- Instructions for the task: Copy everything in the council election excerpt below from "The top two" down to "the mid-term seat.", word for word.

- Excerpt provided:
In the Nov. 4 race for two council seats, all five candidates received 18 percent to 22 percent of the vote apiece, according to final election results certified Wednesday.
The top two vote-getters, incumbent John Hamon and newcomer Jim Reed, were elected to the two open council seats.
Council members have indicated they’re likely to pick the third-place finisher to fill Martin’s council seat, once he vacates it to become mayor. But that’s not a done deal.
Reed won the second seat with 2,606 votes, followed by Duane Picanco, who trailed Reed by 14 votes.
Behind Reed by 20 votes was newcomer Pam Avila. And, 212 votes behind her was Planning Commissioner Steve Gregory.
Picanco, Avila and Gregory all told The Tribune that they would like a shot at the mid-term seat.
Picanco, the city’s five-time mayor opted to run for a council seat, saying he wanted more time for family and less time devoted to mayoral public appearances. Voters in 2012 decided the mayor's term should be extended from two to four years starting this year.
“In the campaign, the council was urged by several members of the community to go with the third highest vote getter for that seat,” Martin said. “In the spirit of staying true to that, then I would support Duane.”
Councilman Fred Strong, Reed and Hamon all agreed that selecting the third-place candidate seemed to be what the community wants, but the trio also said they plan to go into the Dec. 2 meeting with an open mind.

- Record excerpts:
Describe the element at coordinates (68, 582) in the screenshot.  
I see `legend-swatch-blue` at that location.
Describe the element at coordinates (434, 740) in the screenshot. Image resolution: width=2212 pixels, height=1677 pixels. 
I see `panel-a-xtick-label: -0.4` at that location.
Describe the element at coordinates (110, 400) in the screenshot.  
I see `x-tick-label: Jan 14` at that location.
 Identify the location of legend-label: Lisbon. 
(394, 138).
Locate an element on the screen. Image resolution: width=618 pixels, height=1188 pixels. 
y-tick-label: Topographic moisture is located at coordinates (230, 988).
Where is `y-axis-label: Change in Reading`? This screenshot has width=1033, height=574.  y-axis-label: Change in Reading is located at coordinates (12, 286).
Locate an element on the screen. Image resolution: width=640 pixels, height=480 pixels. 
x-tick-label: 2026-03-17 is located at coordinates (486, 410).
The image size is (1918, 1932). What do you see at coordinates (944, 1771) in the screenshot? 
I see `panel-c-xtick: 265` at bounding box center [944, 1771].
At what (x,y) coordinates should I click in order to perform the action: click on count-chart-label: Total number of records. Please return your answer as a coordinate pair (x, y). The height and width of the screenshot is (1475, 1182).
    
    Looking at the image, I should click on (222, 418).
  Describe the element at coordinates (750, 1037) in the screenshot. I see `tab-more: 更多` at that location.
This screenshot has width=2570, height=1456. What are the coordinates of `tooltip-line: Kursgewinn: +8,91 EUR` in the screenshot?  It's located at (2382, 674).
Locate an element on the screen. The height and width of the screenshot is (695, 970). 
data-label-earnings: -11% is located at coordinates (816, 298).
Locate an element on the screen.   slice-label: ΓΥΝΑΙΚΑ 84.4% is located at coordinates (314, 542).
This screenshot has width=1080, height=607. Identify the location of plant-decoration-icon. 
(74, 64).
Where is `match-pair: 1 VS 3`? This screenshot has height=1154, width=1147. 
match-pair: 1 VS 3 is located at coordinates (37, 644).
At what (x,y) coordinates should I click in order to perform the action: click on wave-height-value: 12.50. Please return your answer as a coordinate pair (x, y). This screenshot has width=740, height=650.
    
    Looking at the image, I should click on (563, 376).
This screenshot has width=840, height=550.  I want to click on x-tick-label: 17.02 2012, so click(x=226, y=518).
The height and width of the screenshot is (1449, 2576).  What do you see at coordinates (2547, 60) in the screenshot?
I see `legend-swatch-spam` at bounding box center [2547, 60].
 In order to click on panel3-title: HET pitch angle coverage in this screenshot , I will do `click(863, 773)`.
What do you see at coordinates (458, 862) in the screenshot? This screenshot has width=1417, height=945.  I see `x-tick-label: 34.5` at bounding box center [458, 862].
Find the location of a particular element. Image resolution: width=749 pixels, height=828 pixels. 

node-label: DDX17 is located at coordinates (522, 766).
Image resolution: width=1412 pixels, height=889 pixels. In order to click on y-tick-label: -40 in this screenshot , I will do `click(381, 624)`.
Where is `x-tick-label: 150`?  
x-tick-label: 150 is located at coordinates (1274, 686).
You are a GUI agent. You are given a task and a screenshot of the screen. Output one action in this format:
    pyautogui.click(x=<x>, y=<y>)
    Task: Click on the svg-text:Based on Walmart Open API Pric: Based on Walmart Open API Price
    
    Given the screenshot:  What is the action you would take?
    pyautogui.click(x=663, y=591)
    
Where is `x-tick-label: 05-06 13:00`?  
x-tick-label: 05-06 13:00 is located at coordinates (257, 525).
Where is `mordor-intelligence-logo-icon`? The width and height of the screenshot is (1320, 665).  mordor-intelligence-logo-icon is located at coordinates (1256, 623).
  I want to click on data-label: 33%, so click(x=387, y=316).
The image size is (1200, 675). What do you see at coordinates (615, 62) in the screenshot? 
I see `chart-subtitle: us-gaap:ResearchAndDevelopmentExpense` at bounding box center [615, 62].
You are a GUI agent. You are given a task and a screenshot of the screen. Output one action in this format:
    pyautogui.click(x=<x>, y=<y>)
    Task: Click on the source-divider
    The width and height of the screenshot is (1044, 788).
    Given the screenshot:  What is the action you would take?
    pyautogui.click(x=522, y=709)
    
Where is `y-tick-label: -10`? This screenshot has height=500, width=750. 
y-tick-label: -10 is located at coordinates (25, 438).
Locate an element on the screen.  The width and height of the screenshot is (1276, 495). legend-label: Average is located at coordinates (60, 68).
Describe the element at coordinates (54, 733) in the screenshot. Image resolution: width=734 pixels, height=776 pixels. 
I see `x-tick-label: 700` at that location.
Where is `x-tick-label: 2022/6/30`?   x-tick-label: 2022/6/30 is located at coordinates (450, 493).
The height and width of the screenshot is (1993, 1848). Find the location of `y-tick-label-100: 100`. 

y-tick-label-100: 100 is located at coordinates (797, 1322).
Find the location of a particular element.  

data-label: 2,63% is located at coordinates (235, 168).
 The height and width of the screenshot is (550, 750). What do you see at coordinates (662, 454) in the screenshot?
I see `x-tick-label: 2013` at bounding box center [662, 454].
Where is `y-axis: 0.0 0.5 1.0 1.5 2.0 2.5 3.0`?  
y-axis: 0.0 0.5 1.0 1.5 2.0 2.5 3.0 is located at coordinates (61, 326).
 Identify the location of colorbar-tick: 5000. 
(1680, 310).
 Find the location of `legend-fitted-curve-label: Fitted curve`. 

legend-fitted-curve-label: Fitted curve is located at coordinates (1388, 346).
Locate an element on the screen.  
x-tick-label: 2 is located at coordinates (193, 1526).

- Solution for this task:
The top two vote-getters, incumbent John Hamon and newcomer Jim Reed, were elected to the two open council seats.
Council members have indicated they’re likely to pick the third-place finisher to fill Martin’s council seat, once he vacates it to become mayor. But that’s not a done deal.
Reed won the second seat with 2,606 votes, followed by Duane Picanco, who trailed Reed by 14 votes.
Behind Reed by 20 votes was newcomer Pam Avila. And, 212 votes behind her was Planning Commissioner Steve Gregory.
Picanco, Avila and Gregory all told The Tribune that they would like a shot at the mid-term seat.